Items:
## Begin

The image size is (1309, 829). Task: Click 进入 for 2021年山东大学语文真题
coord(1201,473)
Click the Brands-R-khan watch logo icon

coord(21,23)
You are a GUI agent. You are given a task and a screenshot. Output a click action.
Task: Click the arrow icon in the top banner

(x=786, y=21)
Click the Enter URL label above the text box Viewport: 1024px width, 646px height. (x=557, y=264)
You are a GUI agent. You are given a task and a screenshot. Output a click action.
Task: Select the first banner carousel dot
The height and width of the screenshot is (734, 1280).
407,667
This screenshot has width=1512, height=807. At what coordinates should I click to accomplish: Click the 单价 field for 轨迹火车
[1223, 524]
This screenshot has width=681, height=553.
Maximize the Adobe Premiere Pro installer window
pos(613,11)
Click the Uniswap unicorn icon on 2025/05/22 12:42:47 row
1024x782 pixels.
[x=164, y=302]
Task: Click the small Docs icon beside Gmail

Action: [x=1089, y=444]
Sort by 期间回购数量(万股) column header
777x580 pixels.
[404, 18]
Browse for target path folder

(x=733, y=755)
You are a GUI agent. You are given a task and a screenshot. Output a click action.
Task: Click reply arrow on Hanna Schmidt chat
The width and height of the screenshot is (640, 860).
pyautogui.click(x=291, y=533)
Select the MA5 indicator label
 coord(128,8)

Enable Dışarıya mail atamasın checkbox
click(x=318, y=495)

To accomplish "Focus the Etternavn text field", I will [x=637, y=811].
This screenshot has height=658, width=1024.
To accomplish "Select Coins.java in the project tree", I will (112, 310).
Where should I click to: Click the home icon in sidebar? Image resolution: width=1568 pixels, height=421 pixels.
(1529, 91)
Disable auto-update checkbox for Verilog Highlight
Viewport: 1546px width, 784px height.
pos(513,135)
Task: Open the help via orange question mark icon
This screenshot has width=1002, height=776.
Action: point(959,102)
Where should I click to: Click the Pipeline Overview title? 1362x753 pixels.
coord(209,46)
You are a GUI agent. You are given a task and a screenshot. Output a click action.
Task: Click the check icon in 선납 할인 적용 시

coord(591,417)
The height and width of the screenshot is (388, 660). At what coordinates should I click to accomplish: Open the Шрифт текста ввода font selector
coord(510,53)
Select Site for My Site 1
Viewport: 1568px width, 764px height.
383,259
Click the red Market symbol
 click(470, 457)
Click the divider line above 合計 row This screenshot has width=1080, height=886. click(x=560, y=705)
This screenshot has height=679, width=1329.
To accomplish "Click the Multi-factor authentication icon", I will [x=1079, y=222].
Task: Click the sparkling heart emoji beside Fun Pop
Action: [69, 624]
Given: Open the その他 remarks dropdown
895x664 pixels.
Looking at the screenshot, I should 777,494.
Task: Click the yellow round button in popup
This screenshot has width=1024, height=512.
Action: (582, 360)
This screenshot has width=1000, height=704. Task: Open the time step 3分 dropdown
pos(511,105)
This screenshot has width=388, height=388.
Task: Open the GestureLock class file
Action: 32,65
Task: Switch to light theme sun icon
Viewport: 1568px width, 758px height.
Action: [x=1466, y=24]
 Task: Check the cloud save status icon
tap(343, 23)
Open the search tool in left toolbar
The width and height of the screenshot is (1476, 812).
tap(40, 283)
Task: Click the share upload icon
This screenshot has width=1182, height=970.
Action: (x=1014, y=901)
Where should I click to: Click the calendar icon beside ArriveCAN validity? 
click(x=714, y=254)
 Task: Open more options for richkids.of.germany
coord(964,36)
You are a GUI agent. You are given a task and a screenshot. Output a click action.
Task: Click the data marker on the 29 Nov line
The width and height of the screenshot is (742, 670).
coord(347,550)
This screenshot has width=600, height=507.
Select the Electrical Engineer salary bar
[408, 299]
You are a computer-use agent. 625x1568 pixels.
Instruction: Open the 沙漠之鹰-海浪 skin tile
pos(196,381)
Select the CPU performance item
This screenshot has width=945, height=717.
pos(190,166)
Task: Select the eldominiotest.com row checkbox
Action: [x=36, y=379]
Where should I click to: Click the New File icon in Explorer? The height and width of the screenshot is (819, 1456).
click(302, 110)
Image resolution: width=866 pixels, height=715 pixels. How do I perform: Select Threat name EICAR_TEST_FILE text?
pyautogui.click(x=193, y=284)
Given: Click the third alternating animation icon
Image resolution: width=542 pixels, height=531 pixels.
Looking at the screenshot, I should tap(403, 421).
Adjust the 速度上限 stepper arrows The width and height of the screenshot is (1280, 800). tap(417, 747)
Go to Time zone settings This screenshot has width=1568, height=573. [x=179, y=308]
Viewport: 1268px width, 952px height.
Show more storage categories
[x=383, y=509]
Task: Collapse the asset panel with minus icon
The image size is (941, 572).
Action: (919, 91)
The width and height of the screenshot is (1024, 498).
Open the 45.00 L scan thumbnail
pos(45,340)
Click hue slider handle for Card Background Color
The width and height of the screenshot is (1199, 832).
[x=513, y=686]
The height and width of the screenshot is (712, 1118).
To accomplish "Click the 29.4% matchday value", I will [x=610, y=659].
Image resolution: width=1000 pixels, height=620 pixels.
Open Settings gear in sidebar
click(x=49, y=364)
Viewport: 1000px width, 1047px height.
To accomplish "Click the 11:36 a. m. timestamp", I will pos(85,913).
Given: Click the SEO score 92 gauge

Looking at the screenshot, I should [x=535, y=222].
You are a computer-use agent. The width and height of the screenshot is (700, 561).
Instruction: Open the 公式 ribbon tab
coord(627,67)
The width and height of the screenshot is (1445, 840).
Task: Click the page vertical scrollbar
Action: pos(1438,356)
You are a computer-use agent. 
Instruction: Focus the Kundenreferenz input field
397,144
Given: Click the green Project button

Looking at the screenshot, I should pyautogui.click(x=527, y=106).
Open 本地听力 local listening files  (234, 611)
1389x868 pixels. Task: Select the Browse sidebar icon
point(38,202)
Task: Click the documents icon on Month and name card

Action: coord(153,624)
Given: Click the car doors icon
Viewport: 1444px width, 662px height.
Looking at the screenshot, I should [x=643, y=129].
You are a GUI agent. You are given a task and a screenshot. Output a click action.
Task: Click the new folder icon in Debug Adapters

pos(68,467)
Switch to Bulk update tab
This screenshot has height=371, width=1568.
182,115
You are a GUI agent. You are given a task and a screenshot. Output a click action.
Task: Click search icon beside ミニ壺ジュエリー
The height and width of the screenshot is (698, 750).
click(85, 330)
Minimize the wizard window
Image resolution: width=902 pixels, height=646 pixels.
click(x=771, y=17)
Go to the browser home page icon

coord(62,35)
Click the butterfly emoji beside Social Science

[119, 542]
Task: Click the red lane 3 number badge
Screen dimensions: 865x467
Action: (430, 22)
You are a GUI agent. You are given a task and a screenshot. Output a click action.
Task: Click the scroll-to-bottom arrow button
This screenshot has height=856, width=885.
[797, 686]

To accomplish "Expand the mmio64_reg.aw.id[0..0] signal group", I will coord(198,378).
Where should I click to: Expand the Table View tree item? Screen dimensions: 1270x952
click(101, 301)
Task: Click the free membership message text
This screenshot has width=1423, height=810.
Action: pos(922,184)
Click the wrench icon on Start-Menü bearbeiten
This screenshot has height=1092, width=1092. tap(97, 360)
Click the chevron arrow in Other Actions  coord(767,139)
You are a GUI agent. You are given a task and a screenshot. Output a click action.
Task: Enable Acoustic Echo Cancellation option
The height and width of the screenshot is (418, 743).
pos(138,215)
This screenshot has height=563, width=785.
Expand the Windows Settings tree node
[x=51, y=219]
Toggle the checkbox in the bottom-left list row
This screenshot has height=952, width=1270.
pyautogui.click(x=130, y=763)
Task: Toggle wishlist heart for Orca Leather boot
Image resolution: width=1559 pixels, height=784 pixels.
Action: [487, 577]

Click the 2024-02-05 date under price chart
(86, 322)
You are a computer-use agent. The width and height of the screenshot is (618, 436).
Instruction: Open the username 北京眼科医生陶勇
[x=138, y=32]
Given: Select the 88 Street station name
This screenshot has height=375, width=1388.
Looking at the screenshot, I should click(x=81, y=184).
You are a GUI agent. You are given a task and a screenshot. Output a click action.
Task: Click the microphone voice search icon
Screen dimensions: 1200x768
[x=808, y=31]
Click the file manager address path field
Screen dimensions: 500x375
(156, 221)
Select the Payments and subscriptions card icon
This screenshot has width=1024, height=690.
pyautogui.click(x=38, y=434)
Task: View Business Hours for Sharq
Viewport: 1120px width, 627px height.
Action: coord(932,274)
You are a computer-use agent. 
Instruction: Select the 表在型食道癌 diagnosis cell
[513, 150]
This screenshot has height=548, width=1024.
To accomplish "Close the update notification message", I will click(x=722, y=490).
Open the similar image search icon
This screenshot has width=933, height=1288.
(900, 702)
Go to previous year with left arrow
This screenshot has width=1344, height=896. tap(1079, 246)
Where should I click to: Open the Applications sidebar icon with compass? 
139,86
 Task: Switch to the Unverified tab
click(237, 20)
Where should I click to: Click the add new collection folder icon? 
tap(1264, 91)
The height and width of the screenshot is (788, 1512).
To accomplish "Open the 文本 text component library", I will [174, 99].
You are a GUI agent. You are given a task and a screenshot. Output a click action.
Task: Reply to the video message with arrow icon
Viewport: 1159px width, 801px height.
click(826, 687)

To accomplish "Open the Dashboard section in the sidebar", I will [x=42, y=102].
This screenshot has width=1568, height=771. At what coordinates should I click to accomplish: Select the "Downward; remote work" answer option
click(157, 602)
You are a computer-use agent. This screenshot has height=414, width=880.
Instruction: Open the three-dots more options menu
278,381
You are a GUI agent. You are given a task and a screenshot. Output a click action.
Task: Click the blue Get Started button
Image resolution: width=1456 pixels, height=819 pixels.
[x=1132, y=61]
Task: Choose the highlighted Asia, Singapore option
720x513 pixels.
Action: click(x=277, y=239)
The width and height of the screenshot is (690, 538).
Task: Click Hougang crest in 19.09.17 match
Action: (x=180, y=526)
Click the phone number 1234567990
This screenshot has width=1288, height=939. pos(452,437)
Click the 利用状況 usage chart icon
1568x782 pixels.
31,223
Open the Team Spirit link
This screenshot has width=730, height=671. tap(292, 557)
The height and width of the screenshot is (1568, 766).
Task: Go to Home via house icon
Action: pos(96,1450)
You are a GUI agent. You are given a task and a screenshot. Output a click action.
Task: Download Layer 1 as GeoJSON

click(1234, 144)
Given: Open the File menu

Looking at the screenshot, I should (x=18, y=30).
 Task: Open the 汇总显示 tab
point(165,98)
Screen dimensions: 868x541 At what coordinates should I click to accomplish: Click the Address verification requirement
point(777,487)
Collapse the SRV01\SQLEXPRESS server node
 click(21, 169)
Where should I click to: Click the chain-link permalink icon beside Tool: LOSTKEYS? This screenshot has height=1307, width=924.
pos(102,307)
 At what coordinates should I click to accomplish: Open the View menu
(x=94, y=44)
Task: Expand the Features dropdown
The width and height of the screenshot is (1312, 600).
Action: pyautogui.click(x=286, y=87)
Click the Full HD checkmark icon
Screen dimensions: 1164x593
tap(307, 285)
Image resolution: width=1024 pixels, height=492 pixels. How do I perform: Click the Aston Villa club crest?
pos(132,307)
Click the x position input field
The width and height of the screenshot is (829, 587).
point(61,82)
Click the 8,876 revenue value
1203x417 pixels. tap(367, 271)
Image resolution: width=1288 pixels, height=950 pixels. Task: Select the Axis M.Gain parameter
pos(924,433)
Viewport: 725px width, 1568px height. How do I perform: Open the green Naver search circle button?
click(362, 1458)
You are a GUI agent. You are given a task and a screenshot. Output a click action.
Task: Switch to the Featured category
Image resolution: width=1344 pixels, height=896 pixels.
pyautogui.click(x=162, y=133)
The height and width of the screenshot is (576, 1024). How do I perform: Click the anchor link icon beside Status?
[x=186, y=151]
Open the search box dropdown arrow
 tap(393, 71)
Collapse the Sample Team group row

## End

Task to carry out: Can you write out the rows again, from the start of the rows through the line containing "click(x=318, y=495)", with "banner" swapped for "header" and everything else unchanged?

Answer to this task:
The image size is (1309, 829). Task: Click 进入 for 2021年山东大学语文真题
coord(1201,473)
Click the Brands-R-khan watch logo icon

coord(21,23)
You are a GUI agent. You are given a task and a screenshot. Output a click action.
Task: Click the arrow icon in the top header

(x=786, y=21)
Click the Enter URL label above the text box Viewport: 1024px width, 646px height. (x=557, y=264)
You are a GUI agent. You are given a task and a screenshot. Output a click action.
Task: Select the first header carousel dot
The height and width of the screenshot is (734, 1280).
407,667
This screenshot has width=1512, height=807. At what coordinates should I click to accomplish: Click the 单价 field for 轨迹火车
[1223, 524]
This screenshot has width=681, height=553.
Maximize the Adobe Premiere Pro installer window
pos(613,11)
Click the Uniswap unicorn icon on 2025/05/22 12:42:47 row
1024x782 pixels.
[x=164, y=302]
Task: Click the small Docs icon beside Gmail

Action: [x=1089, y=444]
Sort by 期间回购数量(万股) column header
777x580 pixels.
[404, 18]
Browse for target path folder

(x=733, y=755)
You are a GUI agent. You are given a task and a screenshot. Output a click action.
Task: Click reply arrow on Hanna Schmidt chat
The width and height of the screenshot is (640, 860).
pyautogui.click(x=291, y=533)
Select the MA5 indicator label
 coord(128,8)

Enable Dışarıya mail atamasın checkbox
click(x=318, y=495)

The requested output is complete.